Failure narrative

From Seth Godin’s The Practice, this creator’s failure narrative:

  • There is more supply than demand; therefore, most of the feedback is rejection. From the market, from the gatekeepers.
  • The work is created with generally available tools. The group that believes they can do the same job or better is large.
  • The fanbase is transient, and the churn is significant.
  • Negative criticism spreads easier than positive feedback.
  • We work in novelty. There is always more novelty for our customers to turn to.
  • We and our customers chase creative magic. By that standard, almost all of our efforts fail.

Then, successful creators have in their favor the benefit of the doubt and tribal cognitive dissonance.

Seth Godin – The Practice

Notes from The Practice by Seth Godin.

Change someone, ignore everyone. (Seth Godin / Hugh McLeod)

You don’t create a hit trying to please everyone.

Create work that matters to someone.
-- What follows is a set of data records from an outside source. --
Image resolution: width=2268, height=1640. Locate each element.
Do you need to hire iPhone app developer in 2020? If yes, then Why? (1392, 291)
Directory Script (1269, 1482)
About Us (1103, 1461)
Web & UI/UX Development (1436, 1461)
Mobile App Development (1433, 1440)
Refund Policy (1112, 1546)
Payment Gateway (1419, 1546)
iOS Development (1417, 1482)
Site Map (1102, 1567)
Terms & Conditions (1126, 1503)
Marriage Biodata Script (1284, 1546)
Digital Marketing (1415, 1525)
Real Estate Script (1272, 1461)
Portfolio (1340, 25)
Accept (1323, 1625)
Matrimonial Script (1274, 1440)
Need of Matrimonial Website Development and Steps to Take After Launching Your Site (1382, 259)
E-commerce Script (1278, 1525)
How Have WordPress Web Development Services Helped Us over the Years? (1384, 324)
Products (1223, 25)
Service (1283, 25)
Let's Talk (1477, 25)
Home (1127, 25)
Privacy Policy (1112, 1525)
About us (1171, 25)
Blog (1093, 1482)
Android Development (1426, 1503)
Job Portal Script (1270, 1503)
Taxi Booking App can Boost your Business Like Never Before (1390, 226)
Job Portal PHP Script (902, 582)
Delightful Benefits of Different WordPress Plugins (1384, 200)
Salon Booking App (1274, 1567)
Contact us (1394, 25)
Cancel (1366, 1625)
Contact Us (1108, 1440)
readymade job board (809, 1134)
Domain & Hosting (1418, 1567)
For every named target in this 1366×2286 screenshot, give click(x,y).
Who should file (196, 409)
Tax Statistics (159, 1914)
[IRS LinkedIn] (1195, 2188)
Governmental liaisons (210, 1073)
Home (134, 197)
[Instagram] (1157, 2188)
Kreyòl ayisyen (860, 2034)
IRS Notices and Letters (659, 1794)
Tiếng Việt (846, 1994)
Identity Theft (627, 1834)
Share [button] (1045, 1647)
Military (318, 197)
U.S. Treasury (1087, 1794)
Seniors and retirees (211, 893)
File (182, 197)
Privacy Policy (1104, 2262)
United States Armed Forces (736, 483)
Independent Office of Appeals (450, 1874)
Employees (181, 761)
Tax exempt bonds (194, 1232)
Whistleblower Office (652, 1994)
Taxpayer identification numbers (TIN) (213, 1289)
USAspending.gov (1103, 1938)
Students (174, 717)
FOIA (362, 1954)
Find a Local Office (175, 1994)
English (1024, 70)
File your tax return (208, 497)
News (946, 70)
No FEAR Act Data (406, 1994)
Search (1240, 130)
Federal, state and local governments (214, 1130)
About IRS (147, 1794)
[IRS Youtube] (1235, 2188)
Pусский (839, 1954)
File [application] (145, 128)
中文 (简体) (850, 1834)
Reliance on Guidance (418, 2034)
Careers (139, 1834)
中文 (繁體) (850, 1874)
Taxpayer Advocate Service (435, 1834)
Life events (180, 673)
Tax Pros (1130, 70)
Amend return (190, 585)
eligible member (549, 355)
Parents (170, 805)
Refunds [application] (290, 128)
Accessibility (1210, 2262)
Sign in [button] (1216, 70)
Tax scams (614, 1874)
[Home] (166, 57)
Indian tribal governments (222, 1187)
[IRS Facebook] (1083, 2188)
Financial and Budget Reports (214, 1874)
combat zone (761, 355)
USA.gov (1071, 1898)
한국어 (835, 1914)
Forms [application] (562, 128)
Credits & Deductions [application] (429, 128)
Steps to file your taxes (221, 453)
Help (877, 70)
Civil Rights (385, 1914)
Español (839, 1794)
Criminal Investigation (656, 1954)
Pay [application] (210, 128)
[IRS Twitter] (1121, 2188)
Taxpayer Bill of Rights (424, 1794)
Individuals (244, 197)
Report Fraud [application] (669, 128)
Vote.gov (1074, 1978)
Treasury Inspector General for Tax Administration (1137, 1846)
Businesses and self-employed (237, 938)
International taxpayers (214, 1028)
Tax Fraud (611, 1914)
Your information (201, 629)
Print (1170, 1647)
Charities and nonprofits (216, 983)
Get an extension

Develop a genre. Be peculiar.

Commit to the journey (not to the engagement).

Great work is work that’s worth doing.

Sales is turning “never heard of” into “yes” or “no”.

If it fails, would you still do it?

Reassurance is futile. Instead of worrying, get to work.

There is no guarantee that the world gives a shit about your mission. Nobody cares; it should be your starting point.

Balance your own point of view and pleasing the audience. How? Through work. Ship creative work on a schedule, without attachment or reassurance.

Art for free creates deniability: what did you expect? It was free.

Being peculiar is natural. And beneficial.

Just because the outcome is uncertain doesn’t mean you shouldn’t try.

Consistency is the way forward. Work that thymes. Not repetition.

Flow is productive, but desirable difficulty brings us to a new level. The hard work.

Generic is a trap; genre is a lever.

Find your cohort.

A few or one superpowers. Commit to it. We must choose.

Do your homework. Read the essentials in your genre.

Constraints can be a creative source.